After all, seaweeds taste phenomenal. I mean, who doesn’t like nori? Dried and toasted, nori and other seaweeds like bladder chain, sea lettuce, wakame and kombu offer a salty, toasty, umami flavor that is almost totally unique in the culinary realm. Some might think that this section of the flavor spectrum doesn’t belong in beer. I would counter by saying that beers come in just about every size, color and shape. We all know beers that are sweet, bitter, sour and even a bit salty. Some beers are overpoweringly smoky flavored. I think the evocative but gentle flavors of seaweed fall well within the spectrum of what is reasonable in a beer.

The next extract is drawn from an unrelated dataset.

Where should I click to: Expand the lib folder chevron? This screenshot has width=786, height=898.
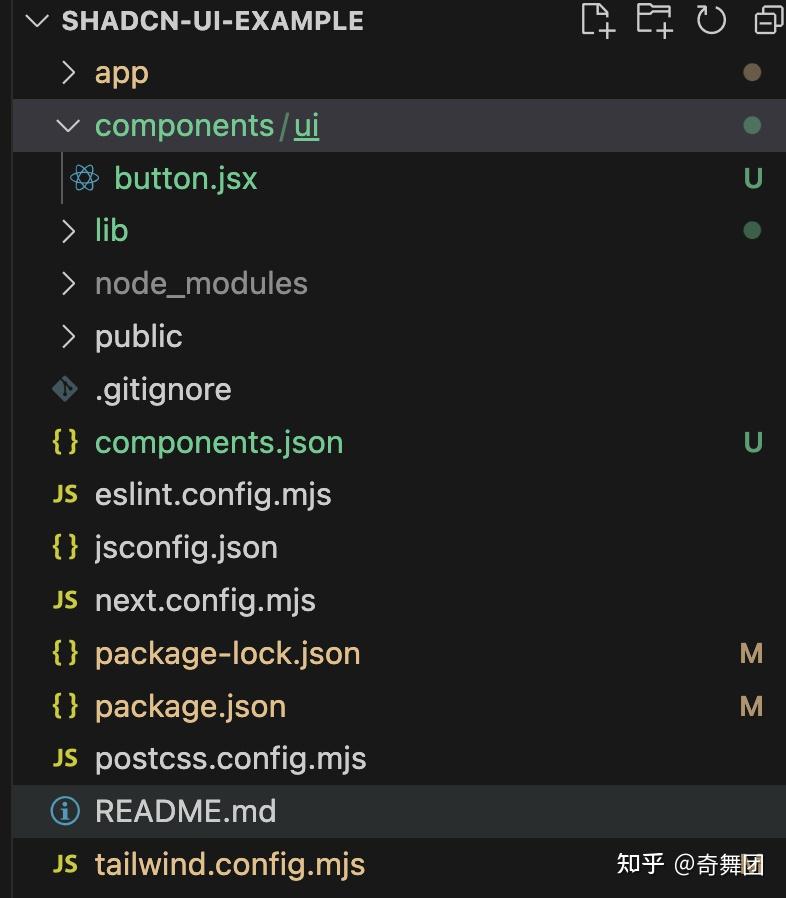[68, 231]
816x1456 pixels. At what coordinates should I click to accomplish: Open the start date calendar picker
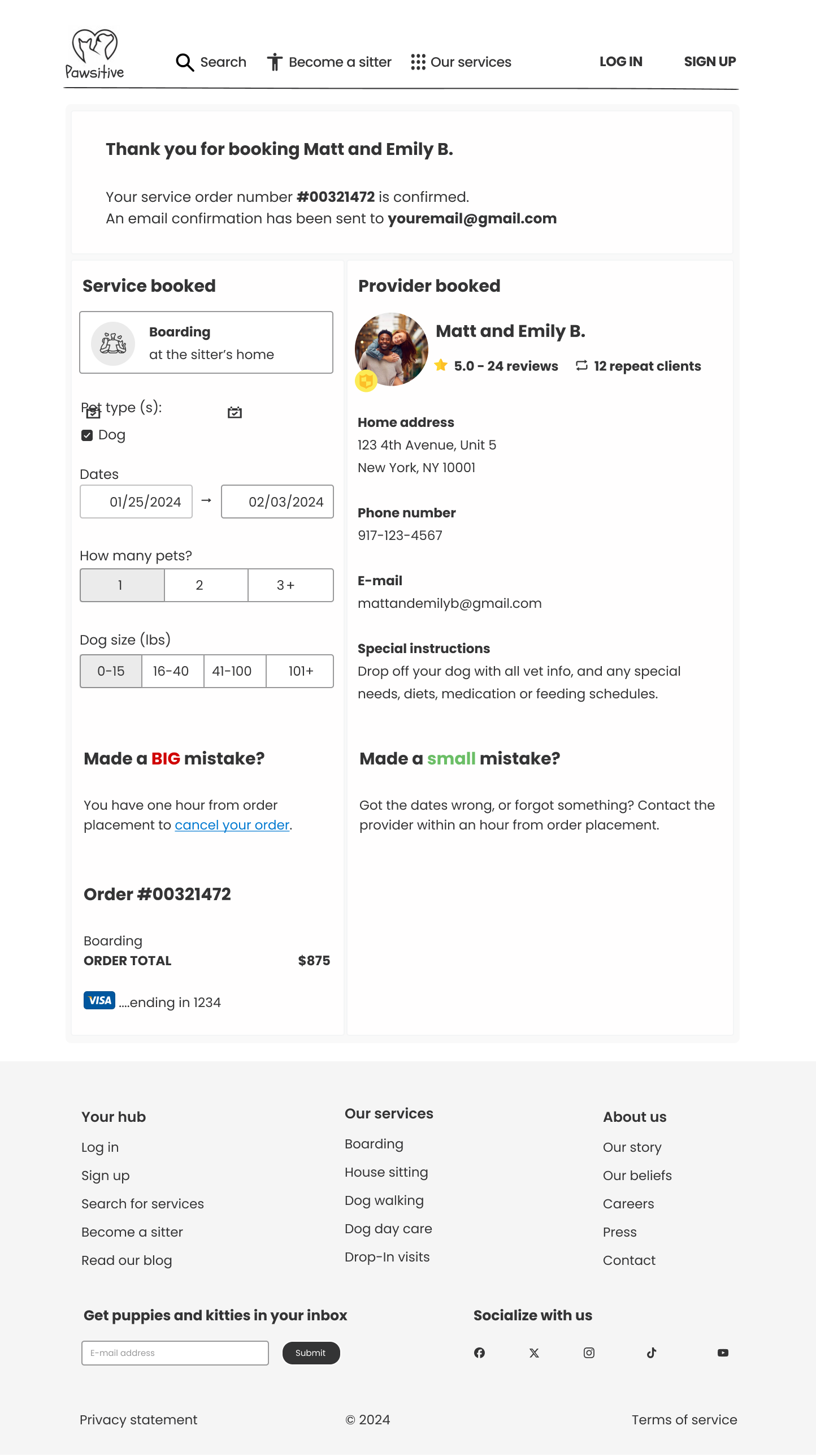click(x=93, y=413)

Unfortunately, there don’t seem to be any seaweed beers on the West Coast. Google searching revealed only those of New England. Brewer Christian Kazakoff at Iron Springs Pub in Fairfax doesn’t know of any brewers who have used seaweed as a flavoring agent, though he noted that many breweries use Irish moss, an Atlantic marine algae, as a clarifying agent.
I reckon this will change. Long days of summer sun are upon us, and coastal seaweeds are growing rapidly. So is the state’s population of craft breweries, now at well over 900 with each of them striving to do something original.
If I had a brewery, I know what I’d be adding to the pot.